Migrating its website Recovery.gov to cloud-based storage in April 2010 allowed the Recovery Accountability and Transparency Board to operate more efficiently and to save a significant amount taxpayer money by not paying for unnecessary storage, the board's chairman Earl Devaney told members of the House Oversight Committee.
Cloud storage is essentially a mass of computer servers that customers buy space on -- paying only for the computer space they actually use, as with a utility. Recovery.gov is hosted on a public cloud owned by Amazon that is also open to the private sector. But companies, including Microsoft, have stood up government-only clouds.
"It allows you to be more flexible," Devaney said of cloud computing," to expand almost like an accordion. If you need to do more, you can do [it] quickly and you don't have to go out and buy more space and hire more people. It's a technology whose time has come."

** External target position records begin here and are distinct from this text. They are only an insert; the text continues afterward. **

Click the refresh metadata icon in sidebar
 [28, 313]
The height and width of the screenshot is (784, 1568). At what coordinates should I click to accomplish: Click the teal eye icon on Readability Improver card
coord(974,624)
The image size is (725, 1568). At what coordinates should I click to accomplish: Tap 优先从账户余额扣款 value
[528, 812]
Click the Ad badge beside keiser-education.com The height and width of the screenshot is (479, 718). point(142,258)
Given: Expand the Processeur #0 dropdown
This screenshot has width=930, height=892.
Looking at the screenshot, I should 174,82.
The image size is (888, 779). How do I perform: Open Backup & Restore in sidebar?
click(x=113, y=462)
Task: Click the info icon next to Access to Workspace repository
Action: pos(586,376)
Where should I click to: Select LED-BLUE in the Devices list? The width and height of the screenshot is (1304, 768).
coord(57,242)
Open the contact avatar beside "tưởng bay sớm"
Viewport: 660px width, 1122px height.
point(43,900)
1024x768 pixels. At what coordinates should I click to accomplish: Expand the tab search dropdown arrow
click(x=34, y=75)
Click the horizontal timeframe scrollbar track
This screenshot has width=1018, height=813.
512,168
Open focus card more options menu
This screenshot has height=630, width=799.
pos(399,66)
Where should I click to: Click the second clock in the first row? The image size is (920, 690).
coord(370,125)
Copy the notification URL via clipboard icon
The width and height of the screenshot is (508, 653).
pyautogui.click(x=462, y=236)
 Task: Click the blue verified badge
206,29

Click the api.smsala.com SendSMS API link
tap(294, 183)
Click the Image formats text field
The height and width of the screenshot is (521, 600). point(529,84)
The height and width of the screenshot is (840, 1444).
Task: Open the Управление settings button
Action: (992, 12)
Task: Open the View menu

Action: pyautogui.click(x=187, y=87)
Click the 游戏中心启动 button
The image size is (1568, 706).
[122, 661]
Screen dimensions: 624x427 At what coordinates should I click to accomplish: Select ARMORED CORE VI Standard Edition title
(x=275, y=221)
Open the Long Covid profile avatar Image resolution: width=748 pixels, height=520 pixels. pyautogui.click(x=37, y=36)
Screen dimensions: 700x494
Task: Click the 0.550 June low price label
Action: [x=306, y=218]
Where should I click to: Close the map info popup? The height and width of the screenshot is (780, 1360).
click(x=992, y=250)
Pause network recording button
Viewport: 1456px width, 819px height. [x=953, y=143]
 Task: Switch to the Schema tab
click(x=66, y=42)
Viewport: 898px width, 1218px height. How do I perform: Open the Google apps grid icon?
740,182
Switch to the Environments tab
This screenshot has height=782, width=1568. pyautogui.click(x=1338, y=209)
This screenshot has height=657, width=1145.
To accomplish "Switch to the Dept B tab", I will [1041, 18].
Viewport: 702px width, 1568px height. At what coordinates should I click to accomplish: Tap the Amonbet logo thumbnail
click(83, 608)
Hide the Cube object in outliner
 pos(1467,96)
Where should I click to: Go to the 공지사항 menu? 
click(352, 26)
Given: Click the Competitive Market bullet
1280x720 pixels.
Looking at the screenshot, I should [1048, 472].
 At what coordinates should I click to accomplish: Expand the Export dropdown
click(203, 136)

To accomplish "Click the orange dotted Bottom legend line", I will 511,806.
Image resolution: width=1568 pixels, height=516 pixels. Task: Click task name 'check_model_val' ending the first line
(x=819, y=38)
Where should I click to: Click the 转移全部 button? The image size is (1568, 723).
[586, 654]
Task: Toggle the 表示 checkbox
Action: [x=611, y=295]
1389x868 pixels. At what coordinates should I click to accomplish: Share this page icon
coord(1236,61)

House Oversight Chairman Darrell Issa, R-Calif., introduced legislation Monday to pull all federal spending reports onto a single website overseen by a single independent oversight board, following the recovery board model. Vice President Biden announced an executive order to do much the same thing just hours later.
Issa stressed during Monday's hearing that he doesn't believe his vision is significantly different from the White House's and that he plans to cooperate with the White House on the project, not compete.
This post was corrected to reflect the fact that the Recovery Accountability and Transparency Board is an independent body. The original version referred to it as a White House oversight board.